Closed Arjunsankarlal closed 5 years ago
No you don't need to have answers or supporting facts in your json. Simply prepare a file that has the same format as hotpot_dev_distractor_v1.json
but without the answers and supporting facts. Let's say the file is my_test.json
. Then you preprocess it:
python main.py --mode prepro --data_file my_test.json --para_limit 2250 --data_split test
and then make predictions
CUDA_VISIBLE_DEVICES=0 python main.py --mode test --data_split test --para_limit 2250 --batch_size 24 --init_lr 0.1 \
--keep_prob 1.0 --sp_lambda 1.0 --save HOTPOT-20180924-160521 --prediction_file dev_distractor_pred.json
@kimiyoung Thanks for the timely reply. So the format of the my_test.json should be id, question, context.
And a small clarification, In the second command, you have mentioned for prediction contains an argument
--prediction_file dev_distractor_pred.json
So is it my_test.json or some other file that we have to generate or prepare?

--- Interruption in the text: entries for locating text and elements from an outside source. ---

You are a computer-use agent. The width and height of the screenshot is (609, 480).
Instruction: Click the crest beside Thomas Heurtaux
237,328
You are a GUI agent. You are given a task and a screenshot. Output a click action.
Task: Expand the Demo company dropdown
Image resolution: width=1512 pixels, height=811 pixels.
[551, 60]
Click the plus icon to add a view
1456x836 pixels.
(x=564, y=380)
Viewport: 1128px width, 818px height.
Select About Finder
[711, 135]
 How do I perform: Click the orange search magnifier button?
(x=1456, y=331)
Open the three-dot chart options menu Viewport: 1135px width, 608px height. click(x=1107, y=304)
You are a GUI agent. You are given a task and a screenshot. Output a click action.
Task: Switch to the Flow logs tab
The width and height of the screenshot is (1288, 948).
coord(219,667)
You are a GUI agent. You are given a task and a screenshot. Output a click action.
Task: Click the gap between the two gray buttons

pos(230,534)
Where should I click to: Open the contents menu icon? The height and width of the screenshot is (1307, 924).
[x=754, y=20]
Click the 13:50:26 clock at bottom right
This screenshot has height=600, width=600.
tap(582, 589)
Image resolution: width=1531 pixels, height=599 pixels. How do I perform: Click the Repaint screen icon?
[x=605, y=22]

@Arjunsankarlal I think this is the file to write predictions to. See: https://github.com/hotpotqa/hotpot/blob/master/run.py#L273 and https://github.com/hotpotqa/hotpot/blob/master/run.py#L222
Closing this issue for now, feel free to reopen should you have further questions!
After training a model, how to make predictions for the dataset I have (say I have a query and list of paragraphs which might contain the answer).
As far as I read through the readme file, the prediction file format was given. But prediction means that the model predicts the answer for the query with the supporting facts or the data it has. But as far as I understood, it was like I should have a file which has the ans, query and the supporting facts to evaluate the model.
Also it would be helpful if you can upload the JSON, pickle files (generated while preprocessing) and trained model for the dataset, as all of them would not have sufficient hardware to generate them or train the model.